**SOURCE INFORMATION**
━━━━━━━━━━━━━━━━━━━━
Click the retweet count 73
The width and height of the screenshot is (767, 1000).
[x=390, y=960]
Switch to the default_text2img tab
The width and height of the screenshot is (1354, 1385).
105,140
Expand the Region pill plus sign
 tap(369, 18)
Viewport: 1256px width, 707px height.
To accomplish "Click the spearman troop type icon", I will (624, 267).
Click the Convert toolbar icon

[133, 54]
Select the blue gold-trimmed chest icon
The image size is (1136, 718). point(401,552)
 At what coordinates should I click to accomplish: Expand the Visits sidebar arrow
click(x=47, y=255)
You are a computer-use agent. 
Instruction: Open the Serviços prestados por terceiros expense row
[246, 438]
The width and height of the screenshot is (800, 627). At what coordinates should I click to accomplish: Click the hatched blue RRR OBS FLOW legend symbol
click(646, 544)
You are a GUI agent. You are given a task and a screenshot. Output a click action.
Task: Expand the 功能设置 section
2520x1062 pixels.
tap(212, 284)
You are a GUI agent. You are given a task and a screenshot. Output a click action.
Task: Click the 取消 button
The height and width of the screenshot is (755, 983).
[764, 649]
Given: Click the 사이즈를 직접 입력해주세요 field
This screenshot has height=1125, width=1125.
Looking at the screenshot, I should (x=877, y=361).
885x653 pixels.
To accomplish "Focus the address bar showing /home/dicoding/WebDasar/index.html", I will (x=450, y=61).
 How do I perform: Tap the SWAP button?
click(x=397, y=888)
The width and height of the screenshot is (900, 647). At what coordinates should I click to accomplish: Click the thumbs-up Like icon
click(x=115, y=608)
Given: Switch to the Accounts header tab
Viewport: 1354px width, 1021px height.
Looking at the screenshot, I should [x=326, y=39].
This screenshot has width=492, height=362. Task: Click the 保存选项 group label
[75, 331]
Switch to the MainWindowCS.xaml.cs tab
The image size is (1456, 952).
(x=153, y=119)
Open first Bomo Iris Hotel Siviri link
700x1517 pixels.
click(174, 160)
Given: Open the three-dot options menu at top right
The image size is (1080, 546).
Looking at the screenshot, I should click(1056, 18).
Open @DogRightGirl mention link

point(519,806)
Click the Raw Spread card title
━━━━━━━━━━━━━━━━━━━━
**WORK TO BE COMPLETED**
Looking at the records above, how many lines contain "will"? Answer with the number alone.

**YOUR RESPONSE**
2